Humboldt County Auditor-Controller Karen Paz Dominguez. | Screenshot from a September meeting.


Humboldt County’s government is at serious risk of losing millions of dollars in reimbursement from state and federal agencies because of delays in the Auditor-Controller’s office, according to the staff report for what promises to be a contentious meeting on Monday.

The report is a doozy — seven pages sounding the alarm over “operational gaps” in the office of Auditor-Controller Karen Paz Dominguez. These gaps, which include delayed payments, overdue transfers and late posting of financial transactions, could have “massive implications, including service reductions, staff furloughs and/or lay-offs,” the report states.

Paz Dominguez, meanwhile, says she and her employees are simply being meticulous and responsible in managing public funds, refusing to “rubber stamp” and cut corners despite serious understaffing in her office.

Monday’s special meeting of the Humboldt County Board of Supervisors was initiated by First District Supervisor Rex Bohn and Fourth District Supervisor Virginia Bass. The two of them have fiscal oversight responsibilities as the board’s Budget Ad Hoc Committee.

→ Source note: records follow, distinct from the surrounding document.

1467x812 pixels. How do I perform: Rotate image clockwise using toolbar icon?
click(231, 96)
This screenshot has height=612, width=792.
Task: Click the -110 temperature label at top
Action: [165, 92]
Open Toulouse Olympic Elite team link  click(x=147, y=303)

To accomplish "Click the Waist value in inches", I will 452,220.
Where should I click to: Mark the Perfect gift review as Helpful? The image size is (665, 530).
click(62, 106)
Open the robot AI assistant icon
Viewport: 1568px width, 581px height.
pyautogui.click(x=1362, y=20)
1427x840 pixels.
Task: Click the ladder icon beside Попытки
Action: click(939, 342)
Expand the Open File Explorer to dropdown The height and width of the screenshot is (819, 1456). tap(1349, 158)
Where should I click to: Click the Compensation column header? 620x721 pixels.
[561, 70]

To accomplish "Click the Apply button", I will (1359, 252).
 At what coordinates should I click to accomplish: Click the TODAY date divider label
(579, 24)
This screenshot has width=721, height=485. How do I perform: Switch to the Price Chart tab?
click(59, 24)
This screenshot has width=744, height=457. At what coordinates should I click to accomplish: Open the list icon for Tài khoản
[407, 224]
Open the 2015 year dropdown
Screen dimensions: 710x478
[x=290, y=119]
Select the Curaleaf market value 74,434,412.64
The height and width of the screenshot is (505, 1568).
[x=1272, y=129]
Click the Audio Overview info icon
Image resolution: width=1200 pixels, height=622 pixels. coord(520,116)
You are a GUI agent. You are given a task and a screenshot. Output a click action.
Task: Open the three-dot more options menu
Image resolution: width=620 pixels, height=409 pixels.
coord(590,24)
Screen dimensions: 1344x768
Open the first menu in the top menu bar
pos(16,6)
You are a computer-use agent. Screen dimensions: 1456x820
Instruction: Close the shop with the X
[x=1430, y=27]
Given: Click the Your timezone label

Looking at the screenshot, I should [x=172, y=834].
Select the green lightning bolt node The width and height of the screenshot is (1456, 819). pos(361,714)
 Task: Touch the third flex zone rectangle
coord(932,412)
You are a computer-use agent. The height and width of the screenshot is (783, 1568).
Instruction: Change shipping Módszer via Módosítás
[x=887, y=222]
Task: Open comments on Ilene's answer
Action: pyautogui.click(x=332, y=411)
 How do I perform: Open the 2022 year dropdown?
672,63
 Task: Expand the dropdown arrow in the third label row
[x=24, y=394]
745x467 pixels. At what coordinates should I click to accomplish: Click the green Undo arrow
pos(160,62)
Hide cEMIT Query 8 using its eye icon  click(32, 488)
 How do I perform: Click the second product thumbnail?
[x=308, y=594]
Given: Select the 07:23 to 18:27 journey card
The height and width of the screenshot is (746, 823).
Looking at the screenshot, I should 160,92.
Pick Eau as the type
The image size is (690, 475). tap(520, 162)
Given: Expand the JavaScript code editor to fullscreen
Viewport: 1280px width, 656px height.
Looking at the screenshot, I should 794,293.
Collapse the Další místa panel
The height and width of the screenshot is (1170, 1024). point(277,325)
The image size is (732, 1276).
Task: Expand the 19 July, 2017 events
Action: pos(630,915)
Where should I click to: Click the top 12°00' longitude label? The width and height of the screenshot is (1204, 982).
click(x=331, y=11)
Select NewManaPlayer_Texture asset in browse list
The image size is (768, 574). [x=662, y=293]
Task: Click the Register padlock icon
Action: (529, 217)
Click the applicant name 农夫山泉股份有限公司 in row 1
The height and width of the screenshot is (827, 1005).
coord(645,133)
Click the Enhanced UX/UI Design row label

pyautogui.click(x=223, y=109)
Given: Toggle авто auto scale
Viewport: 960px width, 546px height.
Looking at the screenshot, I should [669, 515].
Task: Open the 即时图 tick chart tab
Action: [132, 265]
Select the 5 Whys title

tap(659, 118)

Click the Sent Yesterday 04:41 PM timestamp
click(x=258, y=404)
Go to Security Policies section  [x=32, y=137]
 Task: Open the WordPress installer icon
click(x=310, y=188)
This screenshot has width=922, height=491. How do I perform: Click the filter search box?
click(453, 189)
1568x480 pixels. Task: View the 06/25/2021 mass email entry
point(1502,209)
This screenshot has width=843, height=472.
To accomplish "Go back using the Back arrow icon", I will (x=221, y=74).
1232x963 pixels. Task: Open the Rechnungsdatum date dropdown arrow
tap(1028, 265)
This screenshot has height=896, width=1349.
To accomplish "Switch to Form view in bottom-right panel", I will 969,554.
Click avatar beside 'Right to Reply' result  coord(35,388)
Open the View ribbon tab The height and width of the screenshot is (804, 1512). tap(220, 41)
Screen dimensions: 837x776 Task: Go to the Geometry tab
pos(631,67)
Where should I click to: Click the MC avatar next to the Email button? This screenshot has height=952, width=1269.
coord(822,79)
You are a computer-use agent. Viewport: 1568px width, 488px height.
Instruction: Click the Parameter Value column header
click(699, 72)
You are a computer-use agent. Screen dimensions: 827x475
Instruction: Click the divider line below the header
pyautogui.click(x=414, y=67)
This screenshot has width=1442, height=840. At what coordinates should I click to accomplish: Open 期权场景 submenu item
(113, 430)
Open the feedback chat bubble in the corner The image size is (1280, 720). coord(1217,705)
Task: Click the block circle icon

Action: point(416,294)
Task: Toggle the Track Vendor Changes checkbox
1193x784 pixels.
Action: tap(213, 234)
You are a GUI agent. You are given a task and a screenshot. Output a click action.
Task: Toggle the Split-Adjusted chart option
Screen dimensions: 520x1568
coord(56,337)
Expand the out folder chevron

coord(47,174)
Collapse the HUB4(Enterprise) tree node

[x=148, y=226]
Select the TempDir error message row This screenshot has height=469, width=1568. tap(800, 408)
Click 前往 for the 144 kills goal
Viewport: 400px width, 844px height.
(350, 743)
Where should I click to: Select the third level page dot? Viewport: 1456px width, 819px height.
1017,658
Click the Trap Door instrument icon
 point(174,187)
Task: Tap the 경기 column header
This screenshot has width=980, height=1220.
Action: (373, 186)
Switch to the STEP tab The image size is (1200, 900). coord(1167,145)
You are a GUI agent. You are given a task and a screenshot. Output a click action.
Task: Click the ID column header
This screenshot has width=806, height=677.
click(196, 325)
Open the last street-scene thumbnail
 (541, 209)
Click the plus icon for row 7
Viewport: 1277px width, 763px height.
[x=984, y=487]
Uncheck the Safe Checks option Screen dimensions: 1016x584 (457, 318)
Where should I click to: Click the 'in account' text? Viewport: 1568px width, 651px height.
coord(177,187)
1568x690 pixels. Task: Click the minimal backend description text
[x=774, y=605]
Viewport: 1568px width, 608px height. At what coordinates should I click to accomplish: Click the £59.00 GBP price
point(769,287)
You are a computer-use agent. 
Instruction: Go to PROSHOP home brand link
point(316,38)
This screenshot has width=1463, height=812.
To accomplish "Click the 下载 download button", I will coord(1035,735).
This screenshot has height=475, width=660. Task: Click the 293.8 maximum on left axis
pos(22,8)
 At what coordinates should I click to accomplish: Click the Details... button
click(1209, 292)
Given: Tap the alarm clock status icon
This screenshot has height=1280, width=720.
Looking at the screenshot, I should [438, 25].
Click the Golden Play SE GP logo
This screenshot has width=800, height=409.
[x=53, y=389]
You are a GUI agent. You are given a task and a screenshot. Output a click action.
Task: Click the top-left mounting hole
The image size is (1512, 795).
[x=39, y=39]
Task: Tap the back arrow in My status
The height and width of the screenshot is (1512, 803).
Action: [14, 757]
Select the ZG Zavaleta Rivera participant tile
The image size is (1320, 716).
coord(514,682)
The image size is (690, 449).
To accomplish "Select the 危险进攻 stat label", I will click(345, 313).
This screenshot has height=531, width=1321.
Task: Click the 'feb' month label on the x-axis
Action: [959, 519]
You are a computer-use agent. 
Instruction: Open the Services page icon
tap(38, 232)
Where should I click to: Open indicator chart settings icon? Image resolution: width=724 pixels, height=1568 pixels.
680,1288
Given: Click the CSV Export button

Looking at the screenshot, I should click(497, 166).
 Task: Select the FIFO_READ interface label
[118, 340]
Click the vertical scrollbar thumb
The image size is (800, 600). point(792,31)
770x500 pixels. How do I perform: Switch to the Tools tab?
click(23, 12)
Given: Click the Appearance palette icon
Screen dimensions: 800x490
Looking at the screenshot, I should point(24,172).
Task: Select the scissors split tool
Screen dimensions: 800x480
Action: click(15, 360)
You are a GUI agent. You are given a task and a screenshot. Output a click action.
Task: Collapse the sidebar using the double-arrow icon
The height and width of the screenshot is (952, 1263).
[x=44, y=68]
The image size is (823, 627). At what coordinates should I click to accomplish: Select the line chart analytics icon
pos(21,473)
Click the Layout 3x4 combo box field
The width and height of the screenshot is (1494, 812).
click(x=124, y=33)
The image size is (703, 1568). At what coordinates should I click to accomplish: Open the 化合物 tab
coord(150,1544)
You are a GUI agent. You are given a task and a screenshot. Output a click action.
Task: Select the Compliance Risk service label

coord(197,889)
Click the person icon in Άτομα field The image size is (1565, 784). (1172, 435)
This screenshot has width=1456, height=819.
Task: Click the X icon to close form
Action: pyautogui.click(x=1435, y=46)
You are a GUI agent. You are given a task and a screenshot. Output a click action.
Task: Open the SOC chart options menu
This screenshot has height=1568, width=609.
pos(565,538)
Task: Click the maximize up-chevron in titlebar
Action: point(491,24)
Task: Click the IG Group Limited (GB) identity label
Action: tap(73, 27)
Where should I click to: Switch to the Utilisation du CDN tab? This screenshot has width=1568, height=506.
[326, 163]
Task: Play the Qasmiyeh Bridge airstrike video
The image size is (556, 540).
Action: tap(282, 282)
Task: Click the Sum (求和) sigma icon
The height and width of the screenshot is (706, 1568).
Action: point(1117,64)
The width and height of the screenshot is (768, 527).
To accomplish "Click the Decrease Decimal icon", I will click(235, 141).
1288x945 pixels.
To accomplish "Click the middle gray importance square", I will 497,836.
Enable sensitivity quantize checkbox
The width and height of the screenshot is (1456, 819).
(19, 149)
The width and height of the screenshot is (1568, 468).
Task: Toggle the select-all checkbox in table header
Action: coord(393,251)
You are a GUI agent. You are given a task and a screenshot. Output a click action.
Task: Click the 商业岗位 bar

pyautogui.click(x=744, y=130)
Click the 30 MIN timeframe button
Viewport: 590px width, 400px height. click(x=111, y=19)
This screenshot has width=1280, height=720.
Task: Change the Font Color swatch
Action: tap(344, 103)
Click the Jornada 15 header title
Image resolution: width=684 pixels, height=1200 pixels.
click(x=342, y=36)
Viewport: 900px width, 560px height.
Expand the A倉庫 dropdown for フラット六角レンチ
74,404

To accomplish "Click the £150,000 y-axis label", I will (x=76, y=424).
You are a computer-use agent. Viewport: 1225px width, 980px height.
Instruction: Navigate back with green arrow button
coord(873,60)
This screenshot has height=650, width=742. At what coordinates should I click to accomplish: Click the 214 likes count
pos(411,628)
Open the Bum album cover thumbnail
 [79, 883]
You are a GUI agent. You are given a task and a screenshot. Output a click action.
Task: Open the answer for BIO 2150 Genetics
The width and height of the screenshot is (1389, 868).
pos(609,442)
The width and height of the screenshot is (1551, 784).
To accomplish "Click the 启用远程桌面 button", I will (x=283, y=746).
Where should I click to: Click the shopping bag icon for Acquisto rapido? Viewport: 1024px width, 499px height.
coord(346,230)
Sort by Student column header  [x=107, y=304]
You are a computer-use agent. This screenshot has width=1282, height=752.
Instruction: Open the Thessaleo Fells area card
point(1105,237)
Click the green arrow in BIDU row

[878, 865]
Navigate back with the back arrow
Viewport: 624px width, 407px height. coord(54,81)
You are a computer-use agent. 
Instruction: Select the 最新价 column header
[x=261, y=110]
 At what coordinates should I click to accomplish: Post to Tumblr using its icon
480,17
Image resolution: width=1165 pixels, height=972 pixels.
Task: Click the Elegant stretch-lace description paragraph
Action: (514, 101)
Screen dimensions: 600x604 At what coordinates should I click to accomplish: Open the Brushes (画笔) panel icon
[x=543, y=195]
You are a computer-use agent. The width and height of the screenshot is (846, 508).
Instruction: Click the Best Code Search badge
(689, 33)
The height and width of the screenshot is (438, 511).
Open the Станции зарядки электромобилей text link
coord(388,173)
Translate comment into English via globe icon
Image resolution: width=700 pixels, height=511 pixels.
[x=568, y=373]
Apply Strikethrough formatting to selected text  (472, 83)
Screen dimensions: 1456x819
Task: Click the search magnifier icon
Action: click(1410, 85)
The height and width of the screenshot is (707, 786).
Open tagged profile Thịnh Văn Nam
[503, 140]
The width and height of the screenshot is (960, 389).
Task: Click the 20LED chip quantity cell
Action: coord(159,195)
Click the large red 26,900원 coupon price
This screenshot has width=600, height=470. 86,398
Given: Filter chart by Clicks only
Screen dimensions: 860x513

In a statement emailed to the Outpost on Saturday, Bass said, “We find ourselves in a situation that has been brewing for a bit of time that has the potential to be very devastating for our county, both our employees and the citizens who live here.”

Bass said the situation is not adversarial — not the Board of Supervisors versus Paz Dominguez. Rather, the meeting is an attempt “to get all the information out on the table so that we can make informed decisions on how to best move forward … .”

Bohn said the delayed payments are having serious impacts.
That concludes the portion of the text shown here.